======== Fragmento de texto

Observar la muerte es morir un poco

Por: Mariela López | Publicado: 23.11.2023
Observar la muerte es morir un poco Imagen referencial | Agencia Uno
Y desgraciadamente se mezcla lo vivido con esa mirada que observa el fin de una historia; el pudor por esa rigidez, por la vista de latón, por los brazos que ya caen sin tensión, con el reclamo por ese calor y un beso final, que ya se sabe que no es de nadie. Tanto dolor hace morir unos meses, luego vuelve el ritmo constante y a veces una pausa hace que se levanten nuevamente los sonidos, los olores y la certidumbre perdida.

Cuando traspasas el medio siglo de vida, lamentablemente pasea la muerte y va cortando de cuajo aquellas rosas que rodean tu jardín; los amigos que se van hieren sin anestesia, dejando anclada la nostalgia de guitarreos y copas de vino, bailes ochenteros y luchas colectivas que se dieron precozmente, muchas veces sin éxito. Después la urgencia económica, los pañales y la leche de los niños obligan a una pausa y luego se van retomando los encuentros una y otra vez. Y cuando la juventud se va, abundan anécdotas pasadas y risas irónicas por las desgracias personales y por lo que se pudo haber hecho, por la identidad que queríamos forjar.

================
======== Material mostrado

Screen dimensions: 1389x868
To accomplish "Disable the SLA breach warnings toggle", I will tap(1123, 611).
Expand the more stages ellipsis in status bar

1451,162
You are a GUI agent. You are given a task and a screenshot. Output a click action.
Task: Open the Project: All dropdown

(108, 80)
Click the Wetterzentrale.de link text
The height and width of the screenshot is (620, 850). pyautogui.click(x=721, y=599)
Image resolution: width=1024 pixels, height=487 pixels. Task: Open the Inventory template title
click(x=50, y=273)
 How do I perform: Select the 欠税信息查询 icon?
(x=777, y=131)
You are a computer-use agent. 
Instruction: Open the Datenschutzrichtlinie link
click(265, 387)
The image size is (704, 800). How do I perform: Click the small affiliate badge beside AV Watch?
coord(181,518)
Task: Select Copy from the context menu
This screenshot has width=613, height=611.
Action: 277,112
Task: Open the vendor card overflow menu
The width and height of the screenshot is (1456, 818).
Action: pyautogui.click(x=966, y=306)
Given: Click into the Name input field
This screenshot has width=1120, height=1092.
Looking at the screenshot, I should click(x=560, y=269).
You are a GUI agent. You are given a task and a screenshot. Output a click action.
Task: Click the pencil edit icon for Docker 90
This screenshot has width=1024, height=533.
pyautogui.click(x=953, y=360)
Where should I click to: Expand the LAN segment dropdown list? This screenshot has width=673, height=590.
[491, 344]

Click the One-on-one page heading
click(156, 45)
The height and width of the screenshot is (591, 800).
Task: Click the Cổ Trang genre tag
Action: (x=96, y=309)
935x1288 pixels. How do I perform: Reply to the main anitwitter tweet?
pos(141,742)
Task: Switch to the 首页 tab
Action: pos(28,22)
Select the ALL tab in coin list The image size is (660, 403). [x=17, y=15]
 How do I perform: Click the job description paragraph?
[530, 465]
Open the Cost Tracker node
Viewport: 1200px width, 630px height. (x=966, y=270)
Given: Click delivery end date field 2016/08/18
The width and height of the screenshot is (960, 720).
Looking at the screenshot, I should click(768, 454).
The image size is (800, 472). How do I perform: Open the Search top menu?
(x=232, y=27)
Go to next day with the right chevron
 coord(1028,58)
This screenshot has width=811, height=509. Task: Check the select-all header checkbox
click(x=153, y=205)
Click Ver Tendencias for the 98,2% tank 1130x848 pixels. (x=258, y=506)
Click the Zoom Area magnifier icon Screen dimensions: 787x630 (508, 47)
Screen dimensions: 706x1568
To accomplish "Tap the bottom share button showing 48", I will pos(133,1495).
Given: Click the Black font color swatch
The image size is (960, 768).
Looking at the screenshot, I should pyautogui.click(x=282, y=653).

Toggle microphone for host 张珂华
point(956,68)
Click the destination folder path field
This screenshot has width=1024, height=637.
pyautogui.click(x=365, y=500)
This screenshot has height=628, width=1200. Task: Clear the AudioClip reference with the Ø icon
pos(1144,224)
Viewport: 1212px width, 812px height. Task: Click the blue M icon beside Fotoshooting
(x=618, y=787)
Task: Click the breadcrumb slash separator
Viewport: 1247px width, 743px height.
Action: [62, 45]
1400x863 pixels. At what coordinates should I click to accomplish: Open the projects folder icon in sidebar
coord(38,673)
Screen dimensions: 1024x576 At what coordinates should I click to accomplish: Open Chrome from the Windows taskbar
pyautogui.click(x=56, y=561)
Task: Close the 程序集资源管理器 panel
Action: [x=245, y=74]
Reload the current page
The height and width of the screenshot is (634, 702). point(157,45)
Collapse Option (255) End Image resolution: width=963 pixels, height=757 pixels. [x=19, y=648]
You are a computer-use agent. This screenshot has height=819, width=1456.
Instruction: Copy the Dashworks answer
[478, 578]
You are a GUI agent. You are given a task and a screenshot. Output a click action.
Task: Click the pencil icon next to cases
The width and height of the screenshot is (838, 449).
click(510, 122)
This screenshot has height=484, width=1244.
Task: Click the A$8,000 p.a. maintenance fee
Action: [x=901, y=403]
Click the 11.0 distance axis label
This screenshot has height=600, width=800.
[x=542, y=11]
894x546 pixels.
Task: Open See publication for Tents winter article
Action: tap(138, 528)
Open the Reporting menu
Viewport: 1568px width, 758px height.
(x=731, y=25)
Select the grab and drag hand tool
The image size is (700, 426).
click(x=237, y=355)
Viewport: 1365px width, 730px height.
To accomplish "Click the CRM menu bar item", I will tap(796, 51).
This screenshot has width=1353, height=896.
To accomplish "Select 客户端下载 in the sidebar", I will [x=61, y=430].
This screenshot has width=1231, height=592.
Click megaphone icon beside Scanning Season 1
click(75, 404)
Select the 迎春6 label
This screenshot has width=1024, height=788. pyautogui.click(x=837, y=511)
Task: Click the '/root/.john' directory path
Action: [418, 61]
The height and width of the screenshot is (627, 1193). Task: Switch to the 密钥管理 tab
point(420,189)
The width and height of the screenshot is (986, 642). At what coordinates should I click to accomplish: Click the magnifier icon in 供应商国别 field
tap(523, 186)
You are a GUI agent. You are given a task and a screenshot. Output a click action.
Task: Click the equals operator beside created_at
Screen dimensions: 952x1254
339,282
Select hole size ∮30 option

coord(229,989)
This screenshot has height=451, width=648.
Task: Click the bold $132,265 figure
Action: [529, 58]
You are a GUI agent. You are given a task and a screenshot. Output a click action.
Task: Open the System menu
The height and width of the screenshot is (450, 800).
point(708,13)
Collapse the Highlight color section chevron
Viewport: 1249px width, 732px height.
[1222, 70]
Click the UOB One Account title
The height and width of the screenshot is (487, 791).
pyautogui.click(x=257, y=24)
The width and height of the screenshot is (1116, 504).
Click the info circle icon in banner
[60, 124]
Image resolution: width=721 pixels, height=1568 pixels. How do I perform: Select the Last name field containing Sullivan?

================

_Qué se pide_
Responde, según el texto sobre la muerte:
(a) ¿Quién firma el texto y en qué fecha se publicó?
(b) ¿Qué hace morir unos meses?
(c) ¿Qué obliga a una pausa antes de que se retomen los encuentros?

_Resultado_
(a) Lo firma Mariela López y se publicó el 23.11.2023.
(b) Tanto dolor.
(c) La urgencia económica, los pañales y la leche de los niños.